Funder Type 3 is like someone I once went out with who I was sure wasn’t really that interested. But when I run into him he wonders why I never called because he thought I was so cool and funny but the timing wasn’t right, you know? (Are you still with me in this metaphor cuz I’m looking for that 80s film character…) Translation: although last year’s grant application was turned down, they only encourage some people to apply again — like me. So I will. FYI This tiny bit of information managed to suspend my self-loathing for at least a week.
Sundance Film Picks
The festival seemed noticeably emptier this year, maybe because a lot of people came for the weekend and quit the fest on Monday and Tuesday. By Wednesday, I could get into almost any film through the waitlist lines without a problem. Some of my noteworthy films include (all but one are docs):
This documentary, directed by the anonymous British street artst Banksy, is going to be a monster hit. A history and celebration of street artists and a scathing commentary on the business of modern art, it tells the fascinating story of Mr. Brainwash who is one crazy-ass Frenchman.
His & Hers:
This beautiful, moving, and unassuming Irish documentary is a series of 70 short interviews with girls and women about the men in their lives. Arranged chronologically from a smiling baby to chatty toddlers and teens to moms to grandmothers, the characters in this film blew everyone away. I have no idea where or if this will be released in the US, but if it is go see it. It’s a jewel.
Grown Up Movie Star:
My favorite narrative pick, this coming-of-age film takes place in Newfoundland and has performances and a script that never goes near the obvious. It’s fresh and delightful and surprising and disturbing and I can’t wait to see director Adriana Maggs’ next film. This one just opened in Toronto so go see it. Right now.

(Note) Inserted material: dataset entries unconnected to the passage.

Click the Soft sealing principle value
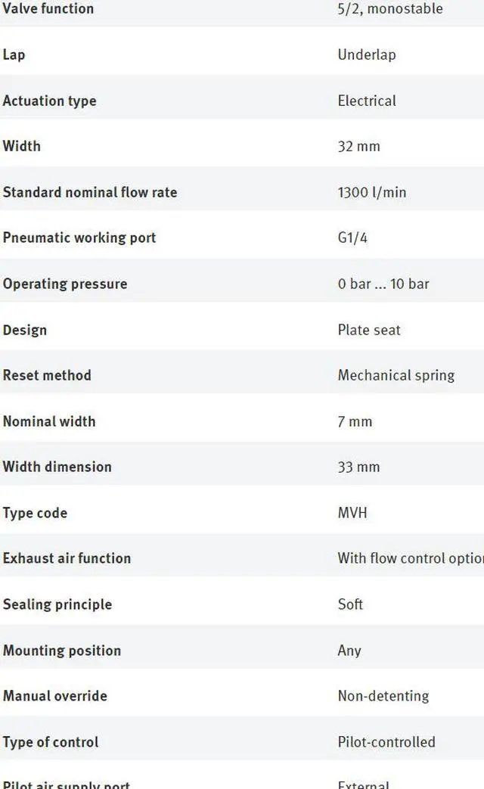The image size is (484, 789). (350, 604)

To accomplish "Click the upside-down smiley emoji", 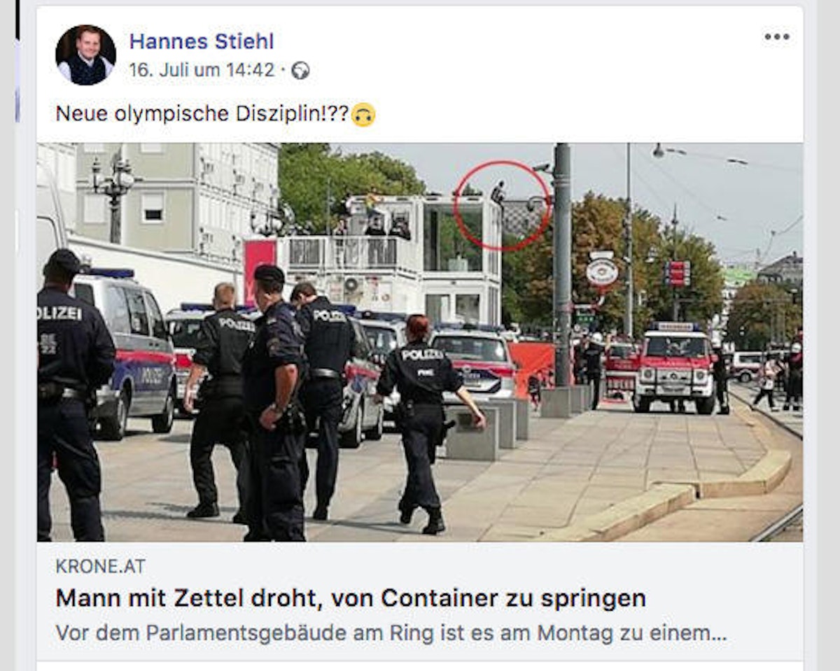I will 363,114.
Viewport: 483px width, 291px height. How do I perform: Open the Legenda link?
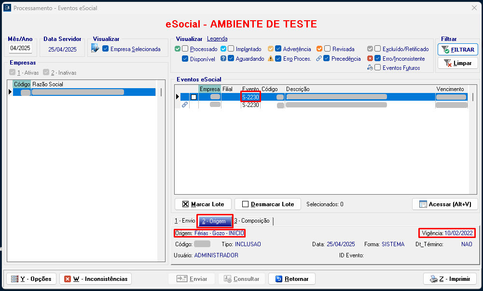coord(217,39)
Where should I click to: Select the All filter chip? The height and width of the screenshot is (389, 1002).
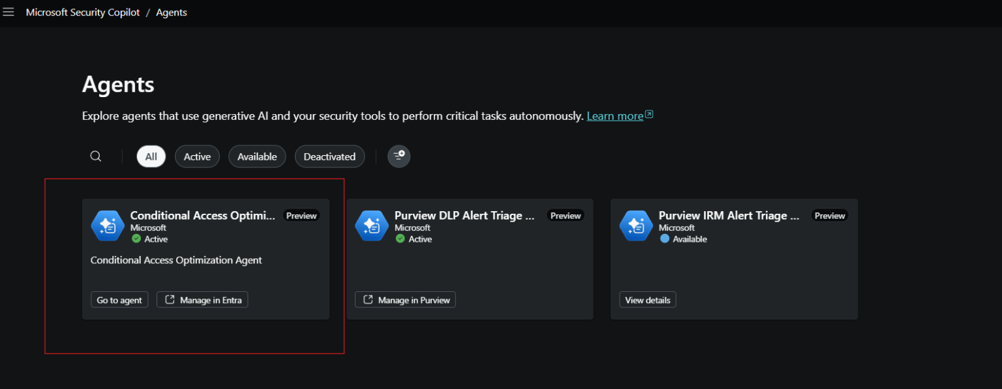pyautogui.click(x=151, y=156)
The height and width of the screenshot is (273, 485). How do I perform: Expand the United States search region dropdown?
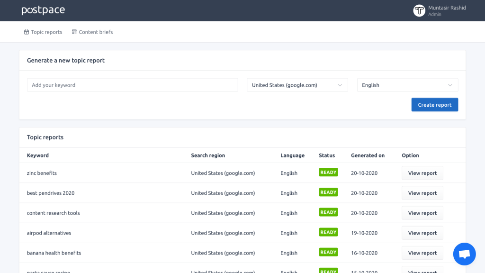coord(297,85)
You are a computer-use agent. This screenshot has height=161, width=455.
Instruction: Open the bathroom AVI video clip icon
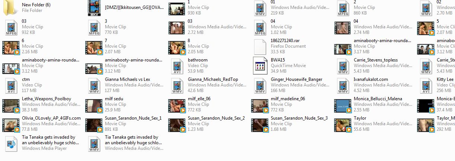pyautogui.click(x=177, y=66)
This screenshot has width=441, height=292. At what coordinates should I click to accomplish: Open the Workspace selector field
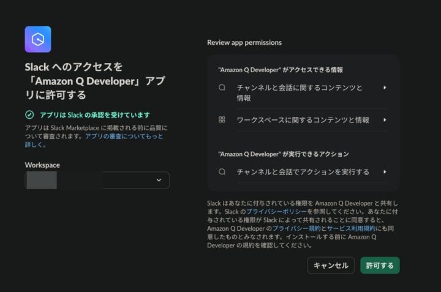[97, 180]

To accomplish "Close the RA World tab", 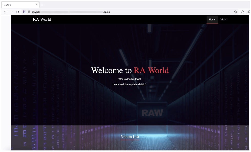I will [36, 5].
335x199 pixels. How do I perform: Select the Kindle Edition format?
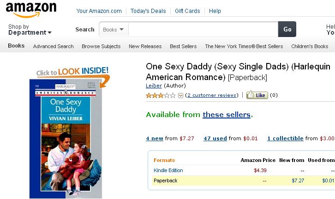[x=168, y=170]
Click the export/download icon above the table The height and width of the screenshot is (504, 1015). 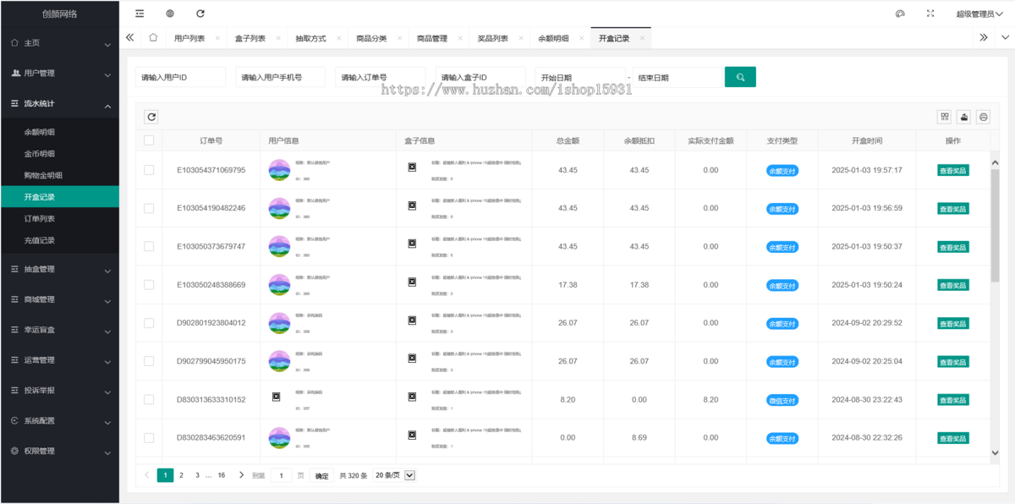[x=963, y=117]
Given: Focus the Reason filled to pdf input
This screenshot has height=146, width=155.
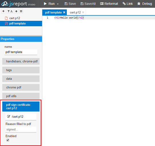Looking at the screenshot, I should [x=21, y=129].
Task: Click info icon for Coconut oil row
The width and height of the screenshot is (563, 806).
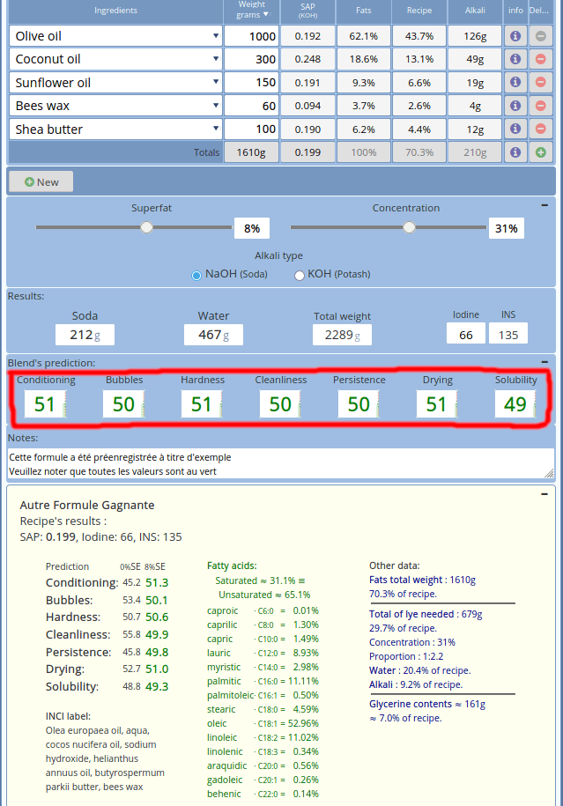Action: pos(515,59)
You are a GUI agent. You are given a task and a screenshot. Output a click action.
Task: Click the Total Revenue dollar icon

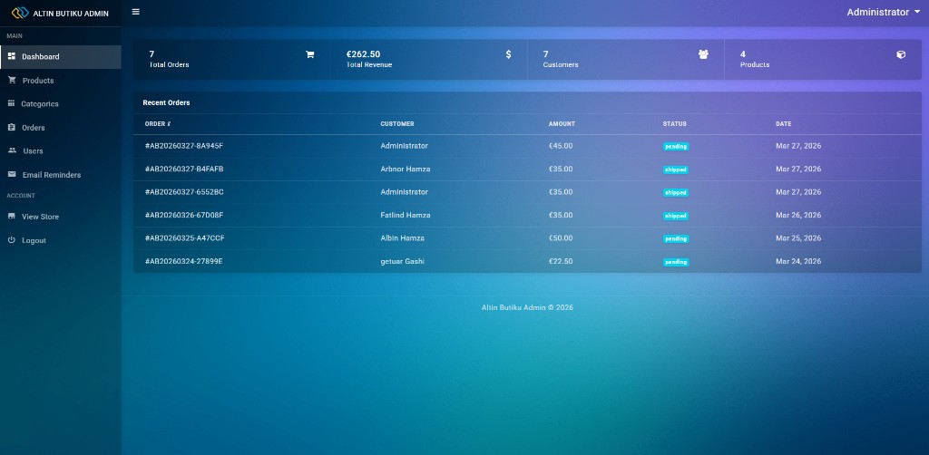[x=508, y=54]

This doc is about the Ft. Pierce, Florida intersection that gives the film its title — and what goes on in the two small buildings on either side of the street. On one side is an abortion clinic, and on the other side is a crisis pregnancy center which exists for one reason: talking women out of having an abortion at that clinic. In the middle are the mostly lower-income women who are pregnant, don’t want to be, and are looking for help. It’s an astonishing and sad verité film from the makers of Jesus Camp that shows how very little common ground there is when it comes to abortion. I wrote a longer post about this on my blog and it will be on HBO.
8: The Mormon Proposition
Probably the most intense and emotional screening I went to, this documentary shows how the Mormon church, in violation of church/state separation and tax-exemption laws, funneled millions of dollars into the campaign to strike down same-sex marriage in California. It also details the daily persecution that gay Mormon youth face in Utah, resulting in one of the highest youth suicides rates in the country. One of the film’s same-sex couples and the parents who love and support them attended the screening. If someone from the Church was there, they didn’t make themselves known – no doubt because they didn’t want to be torn apart by the angry mob. No distribution yet, but I’m sure it will get picked up soon.